# Graph Algorithms

**Bart Massey**

## Review: Sets

Collections of unique unordered values

Representations:

Characteristic Vector e.g. bitset O(1) time O(|U|) space

Search Trie O(lg |S|) time O(|S|) space

Unordered List, Ordered List

## Graphs

Set of vertices V and set of edges E, where an edge is a pair of vertices drawn from V

Graphs are usually undirected, so the edge (v1, v2) and the edge (v2, v1) are considered the same. Or can represent with two edges

A directed graph has ordered edges, so (v1, v2) is not generally the same as (v2, v1). Think of the edges as arrows from the first vertex to the second.

## Generalizations of Graphs

A multigraph treats edges as a collection rather than a set: the same pair of vertices can be connected by many equivalent edges.

A hypergraph treats edges as sets of vertices: a single edge can connect many vertices.

## Labeled Graphs

It is common to label the vertices, edges or both.

It is convenient to treat the labeling as a separate function over some domain L of label values

`l: V -> L l': E -> L'`

This avoids gumming up the graph.

## Example: Highway Graph

Consider a graph with V = set of US cities and E = highway connections between cities.

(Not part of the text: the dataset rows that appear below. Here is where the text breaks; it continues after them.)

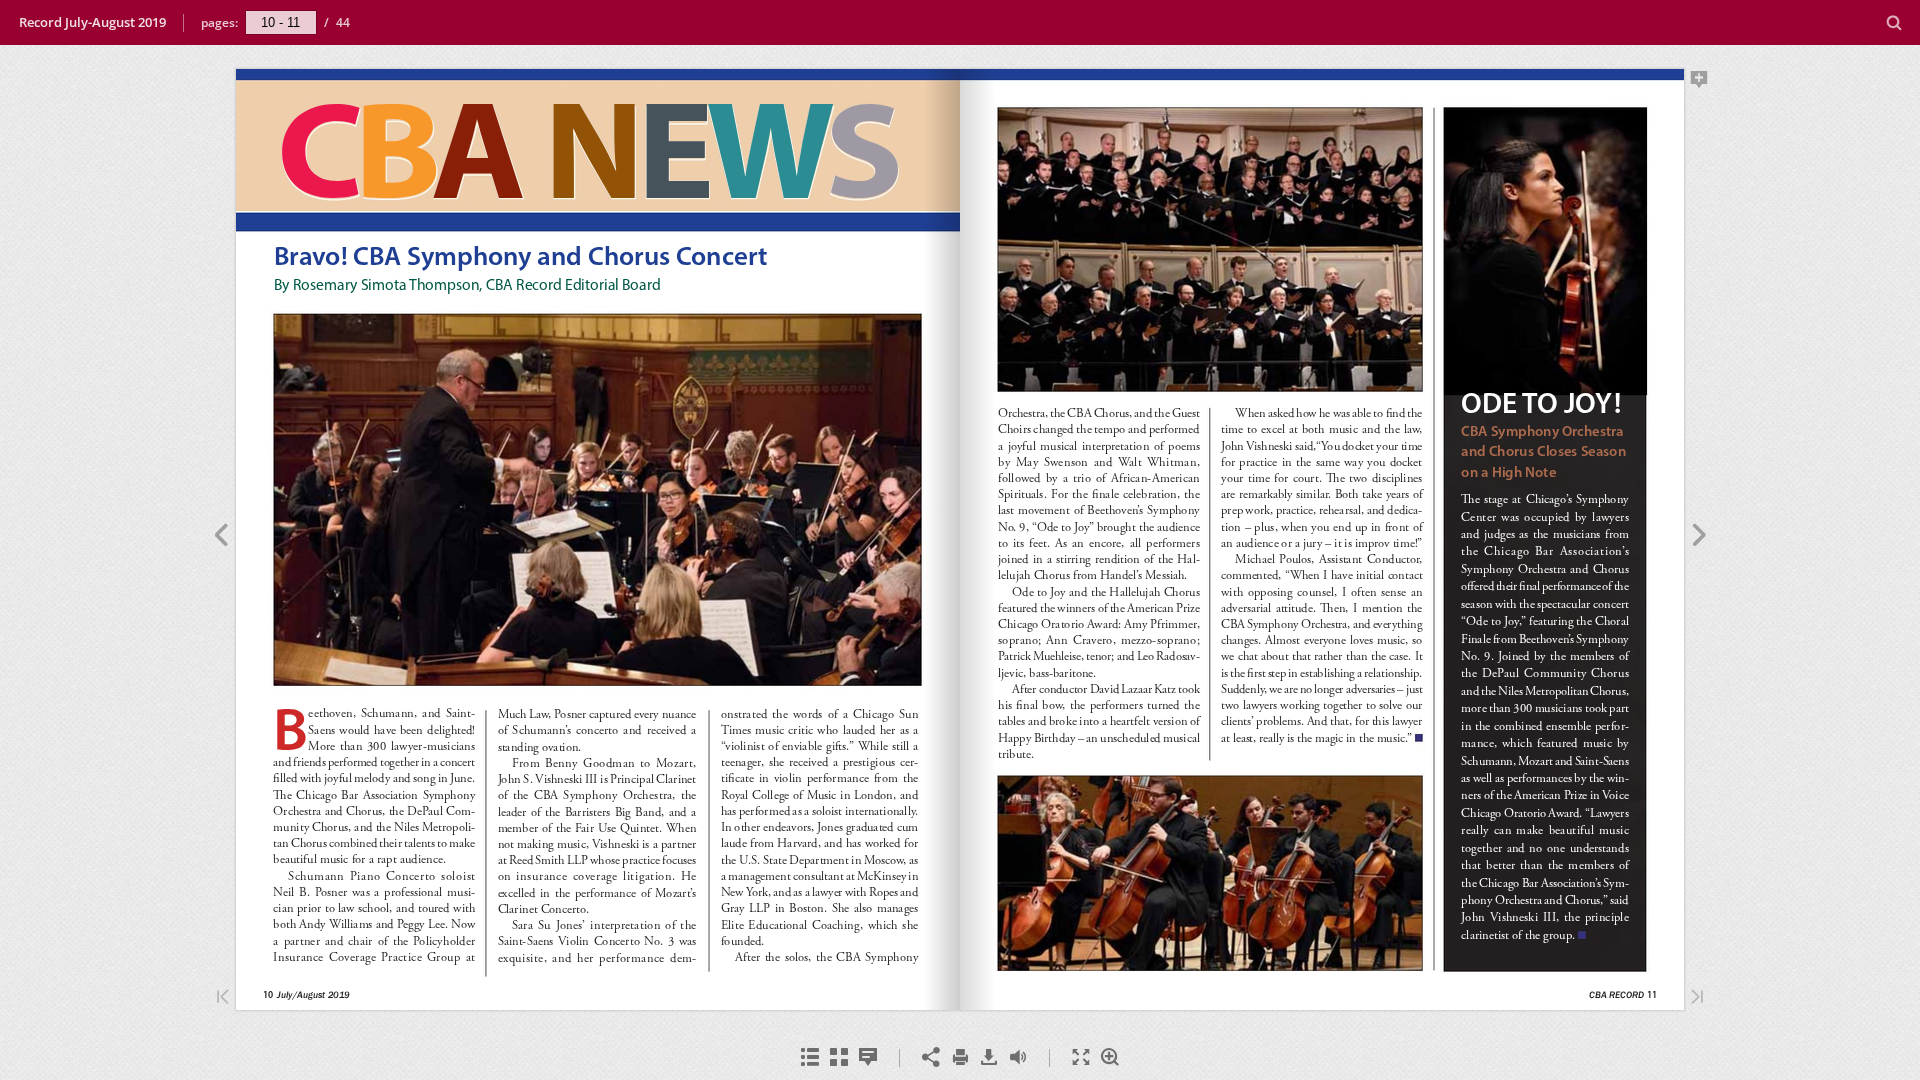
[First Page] (223, 998)
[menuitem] (1894, 22)
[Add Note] (1699, 83)
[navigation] (281, 22)
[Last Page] (1697, 998)
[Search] (1894, 23)
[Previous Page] (220, 538)
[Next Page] (1699, 538)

We're already in trouble, because more than one highway may connect two cities. Usually pick the most relevant one for a given problem.

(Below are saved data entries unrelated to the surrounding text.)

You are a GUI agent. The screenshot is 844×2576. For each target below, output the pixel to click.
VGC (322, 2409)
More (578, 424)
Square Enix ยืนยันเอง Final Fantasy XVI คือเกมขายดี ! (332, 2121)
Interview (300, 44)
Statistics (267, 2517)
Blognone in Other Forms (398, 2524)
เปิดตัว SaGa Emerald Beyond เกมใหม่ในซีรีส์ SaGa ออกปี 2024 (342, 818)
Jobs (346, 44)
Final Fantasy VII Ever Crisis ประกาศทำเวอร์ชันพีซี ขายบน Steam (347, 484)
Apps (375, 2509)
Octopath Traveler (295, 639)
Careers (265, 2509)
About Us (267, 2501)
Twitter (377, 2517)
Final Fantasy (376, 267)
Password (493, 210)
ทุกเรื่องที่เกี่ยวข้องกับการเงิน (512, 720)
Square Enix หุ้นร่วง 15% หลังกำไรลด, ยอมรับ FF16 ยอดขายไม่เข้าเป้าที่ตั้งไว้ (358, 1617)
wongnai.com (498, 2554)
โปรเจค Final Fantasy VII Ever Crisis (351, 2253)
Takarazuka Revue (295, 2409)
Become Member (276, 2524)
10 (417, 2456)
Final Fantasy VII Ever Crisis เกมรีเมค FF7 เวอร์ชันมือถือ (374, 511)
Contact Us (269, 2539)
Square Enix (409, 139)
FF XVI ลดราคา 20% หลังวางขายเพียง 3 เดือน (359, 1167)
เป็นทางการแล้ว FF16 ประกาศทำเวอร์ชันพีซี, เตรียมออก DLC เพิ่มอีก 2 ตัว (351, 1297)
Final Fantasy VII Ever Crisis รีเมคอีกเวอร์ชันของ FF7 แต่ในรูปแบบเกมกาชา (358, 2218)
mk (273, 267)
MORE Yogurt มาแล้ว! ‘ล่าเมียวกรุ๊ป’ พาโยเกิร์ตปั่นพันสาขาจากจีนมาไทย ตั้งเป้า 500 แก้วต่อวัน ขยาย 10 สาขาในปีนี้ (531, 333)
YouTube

Maybe label the vertices with city names. Could be populations or somesuch depending on the problem. Could be nothing for some problems.

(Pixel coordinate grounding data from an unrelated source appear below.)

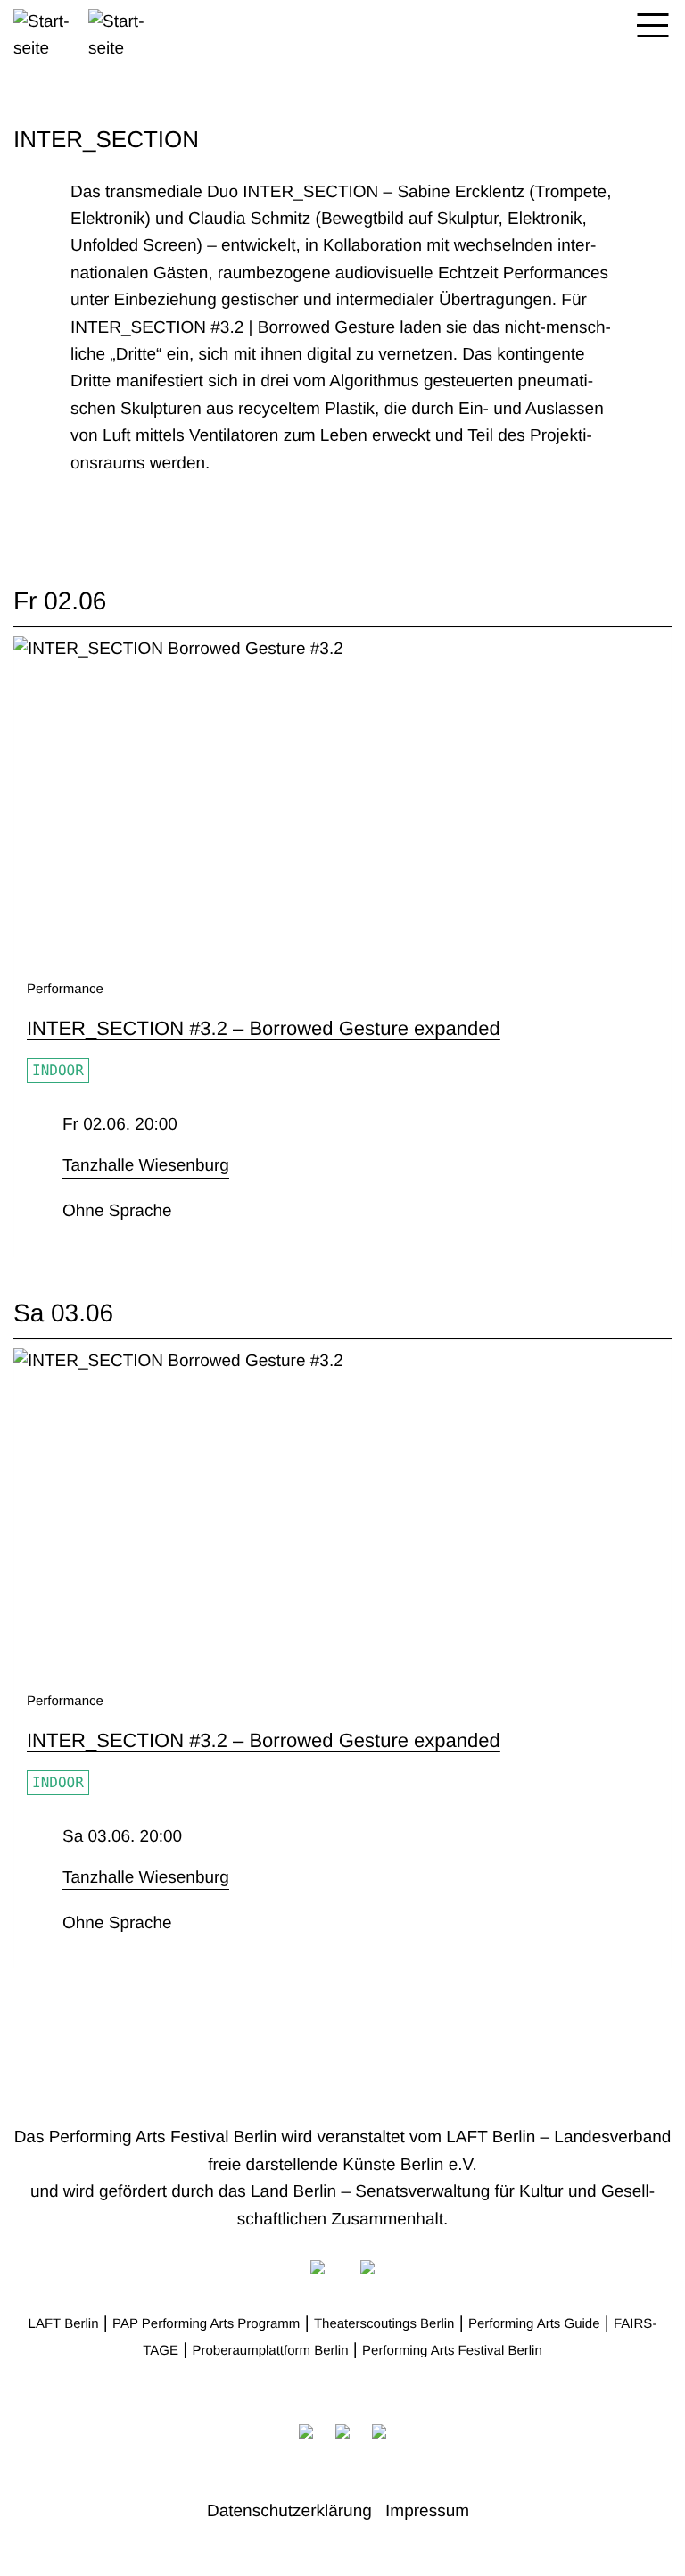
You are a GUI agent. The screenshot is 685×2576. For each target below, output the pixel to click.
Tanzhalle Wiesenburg (145, 1165)
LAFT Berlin (64, 2324)
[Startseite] (85, 31)
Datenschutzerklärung (289, 2511)
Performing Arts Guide (534, 2324)
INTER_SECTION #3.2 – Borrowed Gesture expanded (263, 1028)
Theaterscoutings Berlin (384, 2324)
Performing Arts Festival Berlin (452, 2350)
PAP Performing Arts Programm (206, 2324)
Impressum (427, 2511)
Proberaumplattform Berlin (270, 2350)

Maybe label the edges with a relevant highway property: length, travel-time, accident probability, whatever.

## Example: Dependency Graph

Consider a graph with V = set of tasks to be performed and E = end-start dependencies. That is, if task 1 has to be done before task 2 can be started, there is an edge (v1, v2) in E.

Label the vertices with a time-to-complete (and a name, probably).

For example, consider making a turkey dinner. The gravy can't be made until after the turkey is cooked.

This is clearly a directed graph. As it stands, it is not necessarily connected: some tasks could maybe be done anytime relative to everything else.

Can make it connected by adding artificial zero-length "start dinner" and "serve dinner" tasks.

Do we include indirect dependencies? That is, if we have ("cook turkey", "make gravy") and ("make gravy", "gravy potatoes") should we also have an explicit edge for ("cook turkey", "gravy potatoes"). Probably not: try to keep the graph sparse.

## Graph Properties

A

*simple*graph has no edge (v, v). This is the usual case.A path through a graph (V, E) is a sequence of vertices v1, v2 .. vn of V such that each pair of adjacent vertices in the path is an edge in E (in some order)

Graphs are usually connected: for every pair of vertices there is a path leading from one to the other

A graph with no path v..v is an

*acyclic*graph. A connected acyclic graph is a tree.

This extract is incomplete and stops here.